Segment Start: EXTRACTED MATERIAL
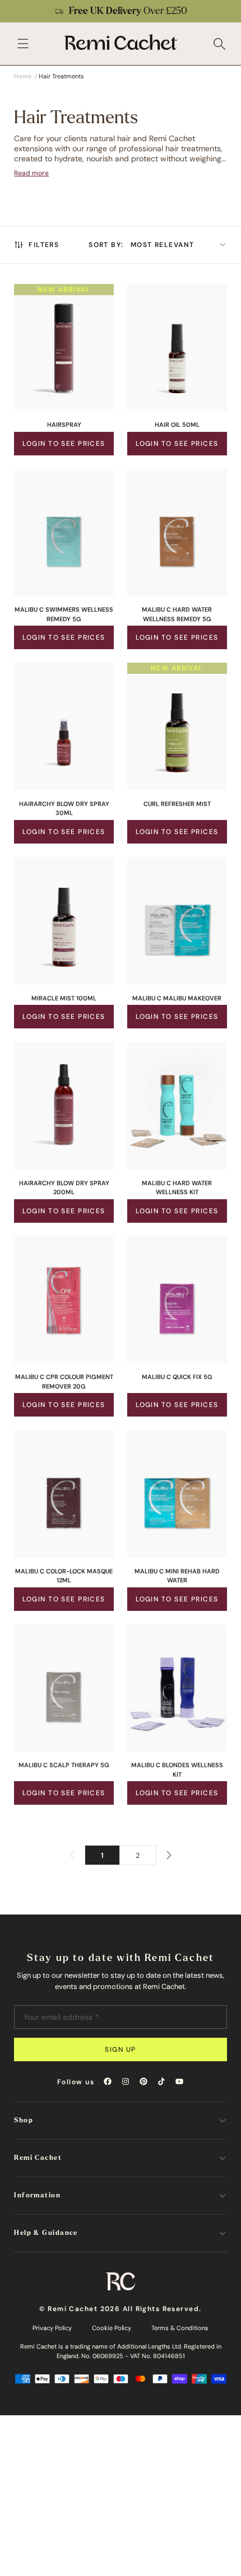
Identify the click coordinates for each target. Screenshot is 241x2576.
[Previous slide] (15, 11)
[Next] (169, 1855)
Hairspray (64, 424)
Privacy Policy (52, 2328)
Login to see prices (63, 443)
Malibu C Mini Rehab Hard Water (177, 1576)
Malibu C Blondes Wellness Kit (177, 1769)
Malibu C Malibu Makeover (176, 998)
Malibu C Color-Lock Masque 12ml (64, 1576)
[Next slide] (225, 11)
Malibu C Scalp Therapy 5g (63, 1765)
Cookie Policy (111, 2328)
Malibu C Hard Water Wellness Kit (177, 1187)
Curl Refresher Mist (177, 804)
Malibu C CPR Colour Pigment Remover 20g (64, 1381)
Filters (44, 244)
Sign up (120, 2049)
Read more (31, 173)
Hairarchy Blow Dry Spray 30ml (64, 808)
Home (22, 76)
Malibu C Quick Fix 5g (177, 1377)
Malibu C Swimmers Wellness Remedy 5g (64, 614)
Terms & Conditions (179, 2328)
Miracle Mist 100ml (63, 998)
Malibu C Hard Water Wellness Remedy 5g (177, 614)
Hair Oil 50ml (177, 424)
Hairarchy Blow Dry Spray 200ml (64, 1187)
Segment End: EXTRACTED MATERIAL
» REQUIRED ACTION
Above are the records. Print exactly, and only, the lines from the line with "[Previous slide] (15, 11)" to the line with "Home (22, 76)", both inclusive.

» REPLY TO THE EXERCISE
[Previous slide] (15, 11)
[Next] (169, 1855)
Hairspray (64, 424)
Privacy Policy (52, 2328)
Login to see prices (63, 443)
Malibu C Mini Rehab Hard Water (177, 1576)
Malibu C Blondes Wellness Kit (177, 1769)
Malibu C Malibu Makeover (176, 998)
Malibu C Color-Lock Masque 12ml (64, 1576)
[Next slide] (225, 11)
Malibu C Scalp Therapy 5g (63, 1765)
Cookie Policy (111, 2328)
Malibu C Hard Water Wellness Kit (177, 1187)
Curl Refresher Mist (177, 804)
Malibu C CPR Colour Pigment Remover 20g (64, 1381)
Filters (44, 244)
Sign up (120, 2049)
Read more (31, 173)
Hairarchy Blow Dry Spray 30ml (64, 808)
Home (22, 76)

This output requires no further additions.